Stored records
---+---

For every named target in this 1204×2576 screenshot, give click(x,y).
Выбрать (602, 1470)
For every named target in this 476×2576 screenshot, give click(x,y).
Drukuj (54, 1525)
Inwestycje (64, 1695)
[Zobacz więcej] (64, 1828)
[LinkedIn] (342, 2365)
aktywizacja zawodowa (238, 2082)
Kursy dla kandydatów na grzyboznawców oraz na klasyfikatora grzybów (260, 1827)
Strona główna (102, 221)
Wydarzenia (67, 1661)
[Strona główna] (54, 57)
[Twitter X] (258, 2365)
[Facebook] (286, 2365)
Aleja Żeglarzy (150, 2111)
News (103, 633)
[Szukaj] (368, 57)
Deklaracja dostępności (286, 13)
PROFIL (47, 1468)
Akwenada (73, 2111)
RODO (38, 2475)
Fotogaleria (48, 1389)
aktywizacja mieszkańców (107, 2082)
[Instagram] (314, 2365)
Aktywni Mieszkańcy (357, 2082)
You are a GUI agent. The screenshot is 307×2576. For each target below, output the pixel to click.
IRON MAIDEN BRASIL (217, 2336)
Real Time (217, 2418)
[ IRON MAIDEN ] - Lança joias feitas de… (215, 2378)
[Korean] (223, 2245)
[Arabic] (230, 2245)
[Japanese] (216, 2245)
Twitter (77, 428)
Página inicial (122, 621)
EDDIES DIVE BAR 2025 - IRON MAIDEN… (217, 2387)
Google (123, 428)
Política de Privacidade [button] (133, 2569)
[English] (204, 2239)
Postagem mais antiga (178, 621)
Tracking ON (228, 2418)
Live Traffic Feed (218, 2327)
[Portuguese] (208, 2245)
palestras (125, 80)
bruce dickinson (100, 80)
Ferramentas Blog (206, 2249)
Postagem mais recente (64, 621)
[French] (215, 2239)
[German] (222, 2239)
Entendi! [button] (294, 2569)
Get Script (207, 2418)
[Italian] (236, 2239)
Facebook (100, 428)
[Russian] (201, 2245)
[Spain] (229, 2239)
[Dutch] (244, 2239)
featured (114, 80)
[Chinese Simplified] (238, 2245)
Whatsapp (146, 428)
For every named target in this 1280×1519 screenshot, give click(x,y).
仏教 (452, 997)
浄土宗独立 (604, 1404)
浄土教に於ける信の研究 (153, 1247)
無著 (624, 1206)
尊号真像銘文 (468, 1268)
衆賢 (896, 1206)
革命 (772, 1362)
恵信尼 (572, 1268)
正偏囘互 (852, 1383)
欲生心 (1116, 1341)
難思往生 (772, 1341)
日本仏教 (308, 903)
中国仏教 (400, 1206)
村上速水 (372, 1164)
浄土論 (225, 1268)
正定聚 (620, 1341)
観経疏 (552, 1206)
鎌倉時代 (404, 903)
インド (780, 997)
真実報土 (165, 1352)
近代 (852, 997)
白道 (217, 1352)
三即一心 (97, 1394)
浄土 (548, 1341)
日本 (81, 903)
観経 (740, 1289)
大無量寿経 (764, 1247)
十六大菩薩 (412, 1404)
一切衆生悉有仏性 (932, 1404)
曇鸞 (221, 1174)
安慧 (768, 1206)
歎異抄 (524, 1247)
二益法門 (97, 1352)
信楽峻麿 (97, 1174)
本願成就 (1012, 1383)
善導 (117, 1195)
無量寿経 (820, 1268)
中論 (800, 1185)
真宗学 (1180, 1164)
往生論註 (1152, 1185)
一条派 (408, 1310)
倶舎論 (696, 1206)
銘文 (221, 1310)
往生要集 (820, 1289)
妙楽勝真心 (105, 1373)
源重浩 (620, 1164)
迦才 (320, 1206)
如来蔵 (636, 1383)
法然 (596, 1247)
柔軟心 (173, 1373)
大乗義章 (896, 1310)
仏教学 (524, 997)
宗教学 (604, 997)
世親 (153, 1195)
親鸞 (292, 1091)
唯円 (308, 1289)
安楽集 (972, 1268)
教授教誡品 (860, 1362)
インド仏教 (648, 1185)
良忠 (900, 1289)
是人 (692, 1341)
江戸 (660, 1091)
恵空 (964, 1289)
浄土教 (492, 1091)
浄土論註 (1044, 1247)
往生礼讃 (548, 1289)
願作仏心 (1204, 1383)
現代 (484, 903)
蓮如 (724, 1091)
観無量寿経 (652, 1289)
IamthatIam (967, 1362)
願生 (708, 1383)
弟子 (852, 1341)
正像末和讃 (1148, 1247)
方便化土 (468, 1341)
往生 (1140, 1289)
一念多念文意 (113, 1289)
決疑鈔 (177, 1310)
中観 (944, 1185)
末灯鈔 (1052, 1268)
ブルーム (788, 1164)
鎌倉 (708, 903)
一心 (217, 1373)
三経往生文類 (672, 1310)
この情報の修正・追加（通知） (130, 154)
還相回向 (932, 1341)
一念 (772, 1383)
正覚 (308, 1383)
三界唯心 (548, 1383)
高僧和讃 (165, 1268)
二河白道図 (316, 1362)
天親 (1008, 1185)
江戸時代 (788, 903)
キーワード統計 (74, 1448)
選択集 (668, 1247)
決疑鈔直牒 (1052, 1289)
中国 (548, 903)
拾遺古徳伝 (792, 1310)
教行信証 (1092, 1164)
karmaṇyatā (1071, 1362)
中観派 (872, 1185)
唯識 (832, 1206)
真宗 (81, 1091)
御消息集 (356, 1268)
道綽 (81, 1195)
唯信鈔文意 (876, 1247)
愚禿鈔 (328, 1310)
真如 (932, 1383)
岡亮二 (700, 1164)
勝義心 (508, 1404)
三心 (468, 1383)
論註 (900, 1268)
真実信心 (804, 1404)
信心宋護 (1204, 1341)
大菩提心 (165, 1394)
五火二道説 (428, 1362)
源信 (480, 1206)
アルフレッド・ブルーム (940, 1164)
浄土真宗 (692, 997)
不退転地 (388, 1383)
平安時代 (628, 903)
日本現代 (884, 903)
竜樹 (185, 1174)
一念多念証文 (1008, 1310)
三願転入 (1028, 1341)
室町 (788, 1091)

---+---

Assignment
Quote all of the entries verbatim.

Completed exercise
For every named target in this 1204×2576 screenshot, give click(x,y).
Выбрать (602, 1470)
For every named target in this 476×2576 screenshot, give click(x,y).
Drukuj (54, 1525)
Inwestycje (64, 1695)
[Zobacz więcej] (64, 1828)
[LinkedIn] (342, 2365)
aktywizacja zawodowa (238, 2082)
Kursy dla kandydatów na grzyboznawców oraz na klasyfikatora grzybów (260, 1827)
Strona główna (102, 221)
Wydarzenia (67, 1661)
[Strona główna] (54, 57)
[Twitter X] (258, 2365)
[Facebook] (286, 2365)
Aleja Żeglarzy (150, 2111)
News (103, 633)
[Szukaj] (368, 57)
Deklaracja dostępności (286, 13)
PROFIL (47, 1468)
Akwenada (73, 2111)
RODO (38, 2475)
Fotogaleria (48, 1389)
aktywizacja mieszkańców (107, 2082)
[Instagram] (314, 2365)
Aktywni Mieszkańcy (357, 2082)
You are a GUI agent. The screenshot is 307×2576. For each target below, output the pixel to click.
IRON MAIDEN BRASIL (217, 2336)
Real Time (217, 2418)
[ IRON MAIDEN ] - Lança joias feitas de… (215, 2378)
[Korean] (223, 2245)
[Arabic] (230, 2245)
[Japanese] (216, 2245)
Twitter (77, 428)
Página inicial (122, 621)
EDDIES DIVE BAR 2025 - IRON MAIDEN… (217, 2387)
Google (123, 428)
Política de Privacidade [button] (133, 2569)
[English] (204, 2239)
Postagem mais antiga (178, 621)
Tracking ON (228, 2418)
Live Traffic Feed (218, 2327)
[Portuguese] (208, 2245)
palestras (125, 80)
bruce dickinson (100, 80)
Ferramentas Blog (206, 2249)
Postagem mais recente (64, 621)
[French] (215, 2239)
[German] (222, 2239)
Entendi! [button] (294, 2569)
Get Script (207, 2418)
[Italian] (236, 2239)
Facebook (100, 428)
[Russian] (201, 2245)
[Spain] (229, 2239)
[Dutch] (244, 2239)
featured (114, 80)
[Chinese Simplified] (238, 2245)
Whatsapp (146, 428)
For every named target in this 1280×1519 screenshot, give click(x,y).
仏教 (452, 997)
浄土宗独立 (604, 1404)
浄土教に於ける信の研究 (153, 1247)
無著 (624, 1206)
尊号真像銘文 (468, 1268)
衆賢 (896, 1206)
革命 (772, 1362)
恵信尼 (572, 1268)
正偏囘互 (852, 1383)
欲生心 (1116, 1341)
難思往生 (772, 1341)
日本仏教 (308, 903)
中国仏教 (400, 1206)
村上速水 (372, 1164)
浄土論 (225, 1268)
正定聚 (620, 1341)
観経疏 (552, 1206)
鎌倉時代 (404, 903)
インド (780, 997)
真実報土 (165, 1352)
近代 (852, 997)
白道 (217, 1352)
三即一心 (97, 1394)
浄土 (548, 1341)
日本 (81, 903)
観経 (740, 1289)
大無量寿経 (764, 1247)
十六大菩薩 (412, 1404)
一切衆生悉有仏性 (932, 1404)
曇鸞 (221, 1174)
安慧 (768, 1206)
歎異抄 (524, 1247)
二益法門 (97, 1352)
信楽峻麿 (97, 1174)
本願成就 (1012, 1383)
善導 (117, 1195)
無量寿経 (820, 1268)
中論 (800, 1185)
真宗学 (1180, 1164)
往生論註 (1152, 1185)
一条派 (408, 1310)
倶舎論 (696, 1206)
銘文 (221, 1310)
往生要集 (820, 1289)
妙楽勝真心 (105, 1373)
源重浩 (620, 1164)
迦才 (320, 1206)
如来蔵 (636, 1383)
法然 (596, 1247)
柔軟心 (173, 1373)
大乗義章 (896, 1310)
仏教学 (524, 997)
宗教学 (604, 997)
世親 (153, 1195)
親鸞 (292, 1091)
唯円 (308, 1289)
安楽集 (972, 1268)
教授教誡品 (860, 1362)
インド仏教 (648, 1185)
良忠 (900, 1289)
是人 (692, 1341)
江戸 (660, 1091)
恵空 (964, 1289)
浄土教 (492, 1091)
浄土論註 (1044, 1247)
往生礼讃 (548, 1289)
願作仏心 (1204, 1383)
現代 (484, 903)
蓮如 (724, 1091)
観無量寿経 (652, 1289)
IamthatIam (967, 1362)
願生 (708, 1383)
弟子 (852, 1341)
正像末和讃 (1148, 1247)
方便化土 (468, 1341)
往生 (1140, 1289)
一念多念文意 (113, 1289)
決疑鈔 (177, 1310)
中観 (944, 1185)
末灯鈔 (1052, 1268)
ブルーム (788, 1164)
鎌倉 (708, 903)
一心 (217, 1373)
三経往生文類 (672, 1310)
この情報の修正・追加（通知） (130, 154)
還相回向 (932, 1341)
一念 (772, 1383)
正覚 (308, 1383)
三界唯心 (548, 1383)
高僧和讃 (165, 1268)
二河白道図 (316, 1362)
天親 (1008, 1185)
江戸時代 (788, 903)
キーワード統計 (74, 1448)
選択集 (668, 1247)
決疑鈔直牒 (1052, 1289)
中国 (548, 903)
拾遺古徳伝 (792, 1310)
教行信証 (1092, 1164)
karmaṇyatā (1071, 1362)
中観派 (872, 1185)
唯識 (832, 1206)
真宗 (81, 1091)
御消息集 (356, 1268)
道綽 (81, 1195)
唯信鈔文意 (876, 1247)
愚禿鈔 (328, 1310)
真如 (932, 1383)
岡亮二 (700, 1164)
勝義心 (508, 1404)
三心 (468, 1383)
論註 (900, 1268)
真実信心 (804, 1404)
信心宋護 (1204, 1341)
大菩提心 (165, 1394)
五火二道説 (428, 1362)
源信 (480, 1206)
アルフレッド・ブルーム (940, 1164)
浄土真宗 (692, 997)
不退転地 (388, 1383)
平安時代 (628, 903)
日本現代 (884, 903)
竜樹 (185, 1174)
一念多念証文 (1008, 1310)
三願転入 (1028, 1341)
室町 (788, 1091)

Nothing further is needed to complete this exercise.